ESMP: A high-throughput computational pipeline for mining SSR markers from ESTs

Bioinformation. 2012;8(4):206-8. doi: 10.6026/97320630008206. Epub 2012 Feb 28.

Abstract

With the advent of high-throughput sequencing technology, sequences from many genomes are being deposited to public databases at a brisk rate. Open access to large amount of expressed sequence tag (EST) data in the public databases has provided a powerful platform for simple sequence repeat (SSR) development in species where sequence information is not available. SSRs are markers of choice for their high reproducibility, abundant polymorphism and high inter-specific transferability. The mining of SSRs from ESTs requires different high-throughput computational tools that need to be executed individually which are computationally intensive and time consuming. To reduce the time lag and to streamline the cumbersome process of SSR mining from ESTs, we have developed a user-friendly, web-based EST-SSR pipeline "EST-SSR-MARKER PIPELINE (ESMP)". This pipeline integrates EST pre-processing, clustering, assembly and subsequently mining of SSRs from assembled EST sequences.
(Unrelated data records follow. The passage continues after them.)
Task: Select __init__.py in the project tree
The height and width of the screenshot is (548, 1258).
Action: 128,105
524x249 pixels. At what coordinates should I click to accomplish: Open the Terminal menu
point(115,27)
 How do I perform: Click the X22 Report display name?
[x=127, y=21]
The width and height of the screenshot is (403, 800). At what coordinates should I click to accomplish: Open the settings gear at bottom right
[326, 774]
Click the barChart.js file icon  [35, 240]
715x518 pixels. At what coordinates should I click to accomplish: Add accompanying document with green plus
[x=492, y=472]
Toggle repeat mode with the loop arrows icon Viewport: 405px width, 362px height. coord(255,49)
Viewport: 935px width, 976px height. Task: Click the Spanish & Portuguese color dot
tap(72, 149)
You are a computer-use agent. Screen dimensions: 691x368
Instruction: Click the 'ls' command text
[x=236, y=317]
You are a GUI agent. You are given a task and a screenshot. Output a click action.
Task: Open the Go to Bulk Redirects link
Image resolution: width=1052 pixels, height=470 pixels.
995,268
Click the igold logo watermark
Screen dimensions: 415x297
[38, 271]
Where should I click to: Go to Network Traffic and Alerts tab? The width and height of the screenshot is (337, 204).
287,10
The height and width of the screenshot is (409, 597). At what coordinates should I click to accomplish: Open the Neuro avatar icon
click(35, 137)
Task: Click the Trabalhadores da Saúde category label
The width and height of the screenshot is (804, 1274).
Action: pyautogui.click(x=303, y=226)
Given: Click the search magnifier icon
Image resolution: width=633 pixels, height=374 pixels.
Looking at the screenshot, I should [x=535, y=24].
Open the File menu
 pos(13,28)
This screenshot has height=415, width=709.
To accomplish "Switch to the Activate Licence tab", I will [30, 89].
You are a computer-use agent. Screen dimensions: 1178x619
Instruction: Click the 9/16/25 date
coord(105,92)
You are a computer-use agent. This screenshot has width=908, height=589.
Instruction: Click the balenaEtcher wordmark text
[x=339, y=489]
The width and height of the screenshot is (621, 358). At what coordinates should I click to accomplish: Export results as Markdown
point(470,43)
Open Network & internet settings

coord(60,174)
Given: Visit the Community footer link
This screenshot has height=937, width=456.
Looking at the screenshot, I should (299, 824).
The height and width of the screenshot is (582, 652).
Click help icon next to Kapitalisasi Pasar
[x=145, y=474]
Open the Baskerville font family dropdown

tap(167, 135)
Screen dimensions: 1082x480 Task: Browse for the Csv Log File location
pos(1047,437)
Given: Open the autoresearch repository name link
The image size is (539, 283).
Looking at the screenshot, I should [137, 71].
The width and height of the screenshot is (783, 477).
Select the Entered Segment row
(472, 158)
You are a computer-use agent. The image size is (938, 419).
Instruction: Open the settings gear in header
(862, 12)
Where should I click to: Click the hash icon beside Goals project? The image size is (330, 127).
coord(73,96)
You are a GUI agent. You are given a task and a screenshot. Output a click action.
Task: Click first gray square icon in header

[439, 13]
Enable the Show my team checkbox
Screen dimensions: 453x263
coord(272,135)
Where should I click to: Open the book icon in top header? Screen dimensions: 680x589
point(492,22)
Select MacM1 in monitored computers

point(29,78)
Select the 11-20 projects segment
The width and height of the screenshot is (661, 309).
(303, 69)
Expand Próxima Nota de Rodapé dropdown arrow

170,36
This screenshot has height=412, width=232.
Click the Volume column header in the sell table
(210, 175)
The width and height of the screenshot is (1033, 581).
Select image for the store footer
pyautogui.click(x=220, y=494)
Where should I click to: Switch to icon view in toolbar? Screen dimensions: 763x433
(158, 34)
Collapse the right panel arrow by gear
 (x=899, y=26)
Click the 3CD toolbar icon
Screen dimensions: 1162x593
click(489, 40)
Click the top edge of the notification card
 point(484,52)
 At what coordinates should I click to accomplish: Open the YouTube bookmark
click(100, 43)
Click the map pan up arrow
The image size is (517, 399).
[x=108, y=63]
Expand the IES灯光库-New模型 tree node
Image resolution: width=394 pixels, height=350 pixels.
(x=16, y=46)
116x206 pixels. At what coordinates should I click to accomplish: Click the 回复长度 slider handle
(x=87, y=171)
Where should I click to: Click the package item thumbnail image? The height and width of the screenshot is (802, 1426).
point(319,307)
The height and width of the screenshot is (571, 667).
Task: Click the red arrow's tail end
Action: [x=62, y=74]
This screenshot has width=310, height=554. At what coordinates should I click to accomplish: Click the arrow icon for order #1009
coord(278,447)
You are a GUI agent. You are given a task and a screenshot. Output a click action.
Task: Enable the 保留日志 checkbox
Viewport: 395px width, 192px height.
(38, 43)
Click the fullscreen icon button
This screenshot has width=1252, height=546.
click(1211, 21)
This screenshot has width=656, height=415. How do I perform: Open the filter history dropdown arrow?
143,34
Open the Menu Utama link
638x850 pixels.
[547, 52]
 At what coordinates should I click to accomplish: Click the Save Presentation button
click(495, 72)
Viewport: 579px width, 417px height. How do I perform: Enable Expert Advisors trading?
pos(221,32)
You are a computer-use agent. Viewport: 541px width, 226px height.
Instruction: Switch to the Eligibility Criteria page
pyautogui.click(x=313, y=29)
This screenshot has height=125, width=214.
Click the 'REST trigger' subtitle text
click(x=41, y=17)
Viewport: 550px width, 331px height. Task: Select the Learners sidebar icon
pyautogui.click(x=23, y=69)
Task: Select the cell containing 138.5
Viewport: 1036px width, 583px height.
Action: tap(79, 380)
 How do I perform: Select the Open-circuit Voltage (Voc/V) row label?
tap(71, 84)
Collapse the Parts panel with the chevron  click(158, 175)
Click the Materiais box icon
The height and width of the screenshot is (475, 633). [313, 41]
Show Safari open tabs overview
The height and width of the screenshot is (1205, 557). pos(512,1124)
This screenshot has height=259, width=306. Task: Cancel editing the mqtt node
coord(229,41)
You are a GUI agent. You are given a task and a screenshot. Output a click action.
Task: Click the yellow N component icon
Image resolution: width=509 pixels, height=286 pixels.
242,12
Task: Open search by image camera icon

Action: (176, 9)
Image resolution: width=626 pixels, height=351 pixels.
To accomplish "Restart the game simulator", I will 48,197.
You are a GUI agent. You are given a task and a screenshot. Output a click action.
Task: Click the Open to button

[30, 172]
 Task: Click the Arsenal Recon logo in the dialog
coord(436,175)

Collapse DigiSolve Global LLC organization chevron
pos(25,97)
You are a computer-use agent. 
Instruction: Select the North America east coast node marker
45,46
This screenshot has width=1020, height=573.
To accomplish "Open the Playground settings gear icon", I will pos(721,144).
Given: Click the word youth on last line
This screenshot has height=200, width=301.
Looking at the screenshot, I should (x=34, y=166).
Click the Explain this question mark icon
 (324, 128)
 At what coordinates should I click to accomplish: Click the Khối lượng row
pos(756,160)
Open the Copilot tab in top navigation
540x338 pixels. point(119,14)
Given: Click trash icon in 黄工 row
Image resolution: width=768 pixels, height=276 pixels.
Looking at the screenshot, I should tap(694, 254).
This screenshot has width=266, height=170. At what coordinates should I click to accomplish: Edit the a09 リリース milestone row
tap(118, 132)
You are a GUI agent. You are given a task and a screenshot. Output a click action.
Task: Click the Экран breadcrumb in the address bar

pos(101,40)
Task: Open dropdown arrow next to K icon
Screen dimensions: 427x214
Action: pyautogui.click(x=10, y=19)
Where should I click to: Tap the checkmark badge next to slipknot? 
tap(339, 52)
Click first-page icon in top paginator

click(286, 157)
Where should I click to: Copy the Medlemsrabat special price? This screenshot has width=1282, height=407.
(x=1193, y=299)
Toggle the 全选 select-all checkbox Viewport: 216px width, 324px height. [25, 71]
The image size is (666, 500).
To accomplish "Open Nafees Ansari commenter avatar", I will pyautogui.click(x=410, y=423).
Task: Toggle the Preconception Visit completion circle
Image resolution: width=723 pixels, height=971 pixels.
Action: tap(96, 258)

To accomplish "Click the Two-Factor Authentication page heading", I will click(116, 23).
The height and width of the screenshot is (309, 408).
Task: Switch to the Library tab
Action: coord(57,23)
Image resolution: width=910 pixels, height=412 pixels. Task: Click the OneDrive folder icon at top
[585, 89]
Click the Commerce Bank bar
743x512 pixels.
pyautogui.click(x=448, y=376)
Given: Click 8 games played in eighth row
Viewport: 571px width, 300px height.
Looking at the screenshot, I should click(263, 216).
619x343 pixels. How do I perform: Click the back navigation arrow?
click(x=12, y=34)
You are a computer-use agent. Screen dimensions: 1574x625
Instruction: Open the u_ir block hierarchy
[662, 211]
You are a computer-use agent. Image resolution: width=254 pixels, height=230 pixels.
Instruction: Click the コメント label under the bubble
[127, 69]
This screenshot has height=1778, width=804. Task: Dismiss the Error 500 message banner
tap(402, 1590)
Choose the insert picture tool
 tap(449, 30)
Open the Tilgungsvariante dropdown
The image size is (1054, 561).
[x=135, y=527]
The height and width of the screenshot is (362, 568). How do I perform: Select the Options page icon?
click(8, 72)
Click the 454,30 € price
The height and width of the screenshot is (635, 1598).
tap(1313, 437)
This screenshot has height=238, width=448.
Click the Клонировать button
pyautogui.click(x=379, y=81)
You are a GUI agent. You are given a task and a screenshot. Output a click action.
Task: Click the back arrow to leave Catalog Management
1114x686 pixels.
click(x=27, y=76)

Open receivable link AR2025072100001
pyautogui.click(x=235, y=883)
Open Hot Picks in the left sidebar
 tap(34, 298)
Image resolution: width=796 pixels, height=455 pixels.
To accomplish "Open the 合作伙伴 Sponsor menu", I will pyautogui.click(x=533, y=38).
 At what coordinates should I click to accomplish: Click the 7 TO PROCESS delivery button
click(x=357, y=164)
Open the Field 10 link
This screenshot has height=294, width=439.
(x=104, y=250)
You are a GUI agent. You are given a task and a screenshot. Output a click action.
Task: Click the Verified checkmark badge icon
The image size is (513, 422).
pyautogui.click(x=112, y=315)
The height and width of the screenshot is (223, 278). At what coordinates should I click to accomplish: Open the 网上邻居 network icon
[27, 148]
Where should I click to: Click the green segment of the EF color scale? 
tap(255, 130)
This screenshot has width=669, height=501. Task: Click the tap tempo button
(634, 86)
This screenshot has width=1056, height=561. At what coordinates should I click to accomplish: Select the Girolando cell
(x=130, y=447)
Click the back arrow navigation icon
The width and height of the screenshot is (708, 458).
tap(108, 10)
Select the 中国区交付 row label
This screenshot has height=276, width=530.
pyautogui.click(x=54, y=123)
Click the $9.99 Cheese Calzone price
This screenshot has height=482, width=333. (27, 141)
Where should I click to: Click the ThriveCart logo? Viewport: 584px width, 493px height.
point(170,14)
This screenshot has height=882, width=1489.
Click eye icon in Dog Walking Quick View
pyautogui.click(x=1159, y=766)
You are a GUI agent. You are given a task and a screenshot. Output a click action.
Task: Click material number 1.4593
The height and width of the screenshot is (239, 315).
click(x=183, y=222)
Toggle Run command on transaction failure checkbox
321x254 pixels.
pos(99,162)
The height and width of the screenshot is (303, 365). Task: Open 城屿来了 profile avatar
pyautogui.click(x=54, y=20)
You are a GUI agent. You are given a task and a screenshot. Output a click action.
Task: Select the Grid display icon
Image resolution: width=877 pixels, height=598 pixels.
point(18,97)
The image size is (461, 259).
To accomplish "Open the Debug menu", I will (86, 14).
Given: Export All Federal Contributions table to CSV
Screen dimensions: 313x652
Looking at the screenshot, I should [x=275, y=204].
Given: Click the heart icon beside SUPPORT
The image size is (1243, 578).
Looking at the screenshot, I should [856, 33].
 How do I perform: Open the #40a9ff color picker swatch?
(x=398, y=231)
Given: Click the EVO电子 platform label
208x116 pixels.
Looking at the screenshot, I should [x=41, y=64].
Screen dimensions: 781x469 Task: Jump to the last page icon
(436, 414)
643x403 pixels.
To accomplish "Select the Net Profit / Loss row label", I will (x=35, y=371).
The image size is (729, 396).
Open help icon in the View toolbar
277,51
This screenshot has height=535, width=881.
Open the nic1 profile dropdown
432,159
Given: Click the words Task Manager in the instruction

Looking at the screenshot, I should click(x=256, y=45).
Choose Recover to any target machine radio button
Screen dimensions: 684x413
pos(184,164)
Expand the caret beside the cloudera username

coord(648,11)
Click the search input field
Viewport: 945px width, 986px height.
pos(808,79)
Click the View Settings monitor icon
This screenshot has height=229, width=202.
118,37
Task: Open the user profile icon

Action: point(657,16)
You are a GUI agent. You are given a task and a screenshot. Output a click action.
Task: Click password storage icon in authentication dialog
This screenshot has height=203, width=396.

The mining of SSRs from ESTs provides valuable information on the abundance of SSRs in ESTs and will facilitate the development of markers for genetic analysis and related applications such as marker-assisted breeding.

Availability: The database is available for free at http://bioinfo.aau.ac.in/ESMP.

Keywords: ESMP; Expressed Sequence Tag; Simple Sequence Repeats; Single Nucleotide Polymorphism.